Task requirements
Each line from the top of the listing through the one holding "2、若尚可求償該如何求償？ (382, 1258)" should be restated word for word, with nothing added and no pictures.

----- Data section -----

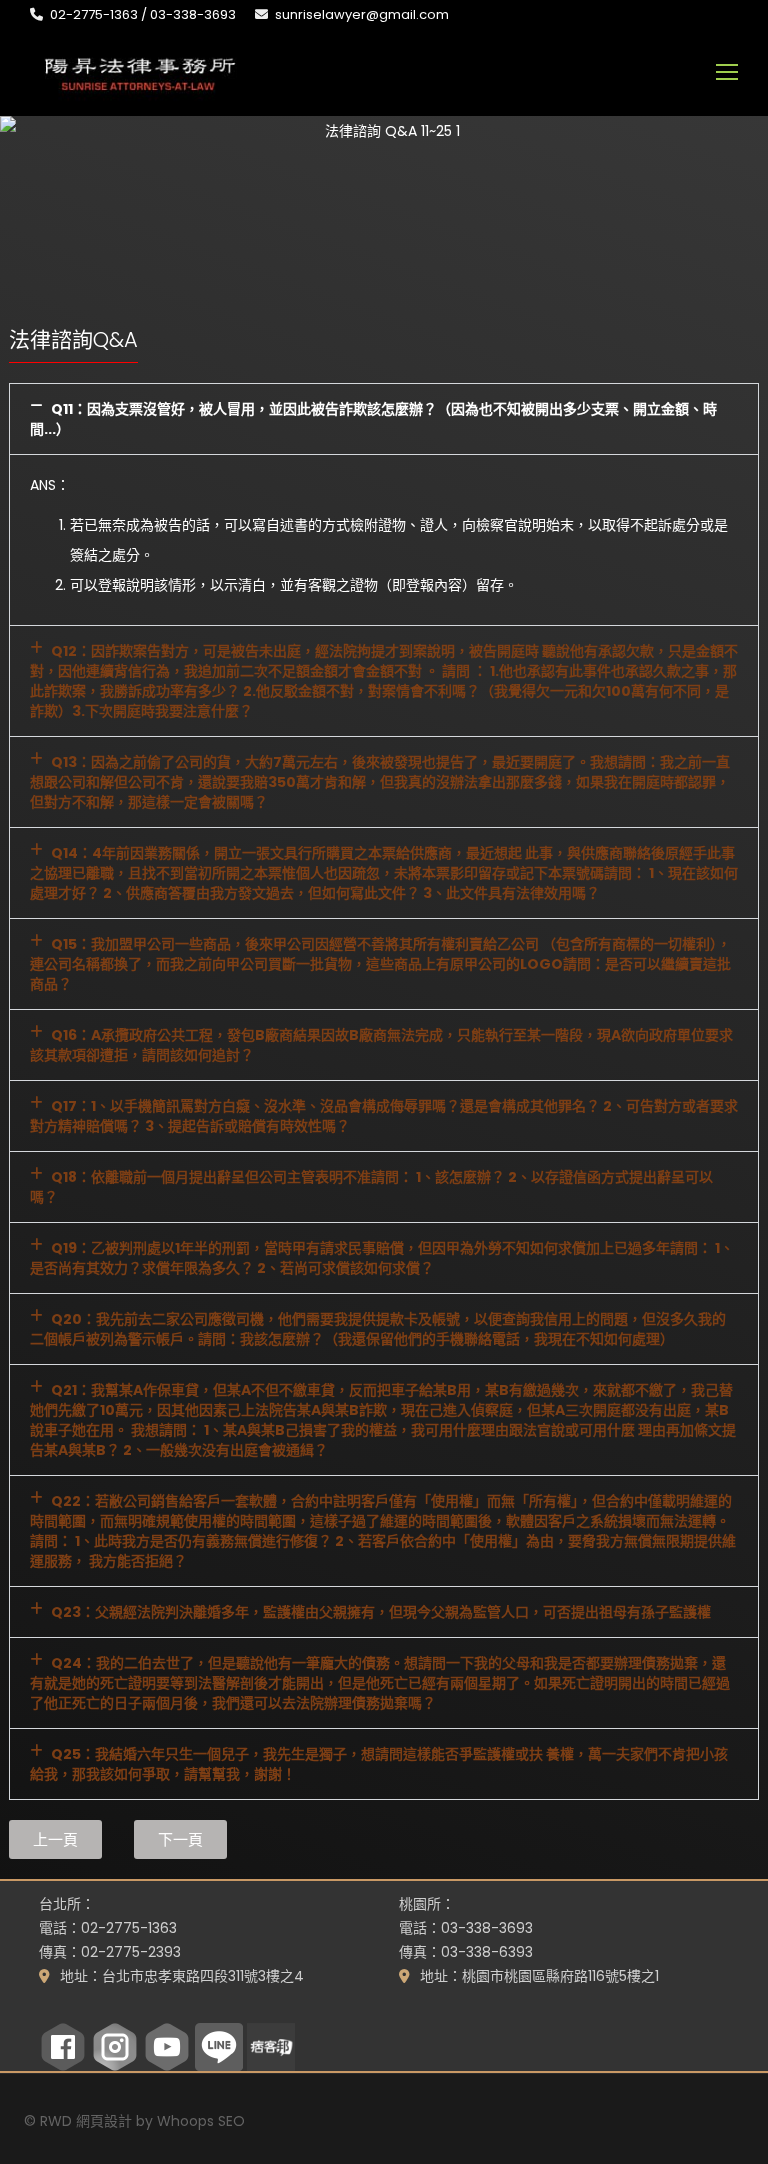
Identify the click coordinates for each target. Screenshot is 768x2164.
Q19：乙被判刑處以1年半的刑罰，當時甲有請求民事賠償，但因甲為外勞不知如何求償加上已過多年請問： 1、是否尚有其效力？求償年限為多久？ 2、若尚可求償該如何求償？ (382, 1258)
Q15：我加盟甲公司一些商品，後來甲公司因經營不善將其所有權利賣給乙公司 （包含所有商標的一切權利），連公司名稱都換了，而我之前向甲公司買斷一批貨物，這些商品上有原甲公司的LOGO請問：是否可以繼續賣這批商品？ (380, 964)
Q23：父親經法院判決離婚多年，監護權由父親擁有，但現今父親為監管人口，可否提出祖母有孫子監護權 (381, 1612)
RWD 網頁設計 (86, 2121)
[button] (384, 419)
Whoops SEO (201, 2121)
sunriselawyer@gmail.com (362, 14)
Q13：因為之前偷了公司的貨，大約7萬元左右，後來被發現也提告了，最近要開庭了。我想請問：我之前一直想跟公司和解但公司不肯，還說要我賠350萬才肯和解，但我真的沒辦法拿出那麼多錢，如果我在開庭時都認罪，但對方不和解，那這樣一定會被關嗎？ (380, 782)
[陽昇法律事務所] (140, 72)
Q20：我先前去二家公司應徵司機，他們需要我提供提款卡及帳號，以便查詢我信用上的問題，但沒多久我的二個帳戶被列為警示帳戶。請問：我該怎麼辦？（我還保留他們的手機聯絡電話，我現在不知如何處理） (378, 1329)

-----

Solution
Identify the click coordinates for each target. Screenshot is 768x2164.
Q19：乙被判刑處以1年半的刑罰，當時甲有請求民事賠償，但因甲為外勞不知如何求償加上已過多年請問： 1、是否尚有其效力？求償年限為多久？ 2、若尚可求償該如何求償？ (382, 1258)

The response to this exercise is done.